U.S. state pension funds face $1 trillion shortfall
February 19, 2010
A new report warns that U.S. states currently face a total shortfall of at least $1 trillion in their funds for employees’ pensions and retirement benefits. And the problem is rapidly worsening. [Reuters]
The New York-based Pew Center released the report, which focuses on fiscal year 2008, on Thursday.
Illinois is in the worst shape, with only 54 percent of its pension obligations funded. Analysts warned that the study was conducted before the recent economic downturn, further devastating the financial portfolios of several states.
“The funding gap will likely increase when the more than 25 percent loss states took in calendar year 2008 is factored in,” the report said.

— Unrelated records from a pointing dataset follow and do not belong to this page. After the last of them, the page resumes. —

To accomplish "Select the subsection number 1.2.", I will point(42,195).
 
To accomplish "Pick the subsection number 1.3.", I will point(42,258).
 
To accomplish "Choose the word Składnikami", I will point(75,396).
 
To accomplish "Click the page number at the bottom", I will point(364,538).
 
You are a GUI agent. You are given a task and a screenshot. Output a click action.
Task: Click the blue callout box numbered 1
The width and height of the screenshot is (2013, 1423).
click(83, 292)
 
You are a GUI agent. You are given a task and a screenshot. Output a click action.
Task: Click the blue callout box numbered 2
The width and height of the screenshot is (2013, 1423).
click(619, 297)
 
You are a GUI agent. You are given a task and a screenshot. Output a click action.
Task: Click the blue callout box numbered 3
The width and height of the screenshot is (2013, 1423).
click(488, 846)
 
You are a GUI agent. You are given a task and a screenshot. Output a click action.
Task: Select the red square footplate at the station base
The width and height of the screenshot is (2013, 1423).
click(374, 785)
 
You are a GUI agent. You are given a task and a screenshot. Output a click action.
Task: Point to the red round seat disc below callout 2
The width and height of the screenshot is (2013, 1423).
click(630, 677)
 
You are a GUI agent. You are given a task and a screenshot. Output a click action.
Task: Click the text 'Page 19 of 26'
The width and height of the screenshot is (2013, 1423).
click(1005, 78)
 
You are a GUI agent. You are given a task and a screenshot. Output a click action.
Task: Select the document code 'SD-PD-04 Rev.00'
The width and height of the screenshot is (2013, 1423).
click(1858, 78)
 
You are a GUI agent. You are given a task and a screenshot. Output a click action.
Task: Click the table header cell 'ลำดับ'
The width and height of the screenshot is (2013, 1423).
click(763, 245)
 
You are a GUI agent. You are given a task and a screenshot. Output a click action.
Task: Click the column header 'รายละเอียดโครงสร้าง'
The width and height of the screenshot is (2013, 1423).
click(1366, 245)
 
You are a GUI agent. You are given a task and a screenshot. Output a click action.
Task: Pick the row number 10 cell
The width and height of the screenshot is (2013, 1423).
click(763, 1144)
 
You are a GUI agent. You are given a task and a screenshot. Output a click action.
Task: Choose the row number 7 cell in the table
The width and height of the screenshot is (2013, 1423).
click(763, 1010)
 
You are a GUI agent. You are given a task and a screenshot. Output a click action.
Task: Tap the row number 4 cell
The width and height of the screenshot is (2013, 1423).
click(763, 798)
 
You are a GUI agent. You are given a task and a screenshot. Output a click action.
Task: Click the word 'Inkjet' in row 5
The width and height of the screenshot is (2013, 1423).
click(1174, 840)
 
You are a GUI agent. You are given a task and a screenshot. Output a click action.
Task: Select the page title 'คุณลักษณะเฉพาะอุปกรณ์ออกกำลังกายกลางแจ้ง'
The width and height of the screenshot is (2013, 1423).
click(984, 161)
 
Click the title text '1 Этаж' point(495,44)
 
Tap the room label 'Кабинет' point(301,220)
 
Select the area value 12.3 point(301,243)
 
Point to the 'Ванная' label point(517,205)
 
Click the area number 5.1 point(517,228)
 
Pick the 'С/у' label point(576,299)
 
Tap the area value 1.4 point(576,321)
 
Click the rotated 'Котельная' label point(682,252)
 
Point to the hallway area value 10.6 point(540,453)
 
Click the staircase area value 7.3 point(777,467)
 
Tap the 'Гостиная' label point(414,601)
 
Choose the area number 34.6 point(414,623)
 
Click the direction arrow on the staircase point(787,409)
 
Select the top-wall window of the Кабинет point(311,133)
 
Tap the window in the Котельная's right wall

A pension fund is considered healthy if it has a funding level equal to at least 80 percent of its liability. In fiscal 2008, 21 states were below that mark. The rate of decline has been rapid, according to the Pew report. In fiscal 2000, fully half of the 50 states had fully funded their pension systems. However, by 2008, only New York, Wisconsin, Washington, and Florida could cover those costs.
Alaska and Arizona are the only states that have more than 50 percent of the assets needed to pay for other post-employment benefits, such as health care.
California, in particular, has more than $22 billion in unfunded liabilities in the California State Teachers’ Retirement System. However, the Pew study says that the California Public Employees’ Retirement System remains “in relatively good shape.”
Suggestions for solving the problem by Sacramento include raising the retirement age and eliminating automatic cost-of-living expenses.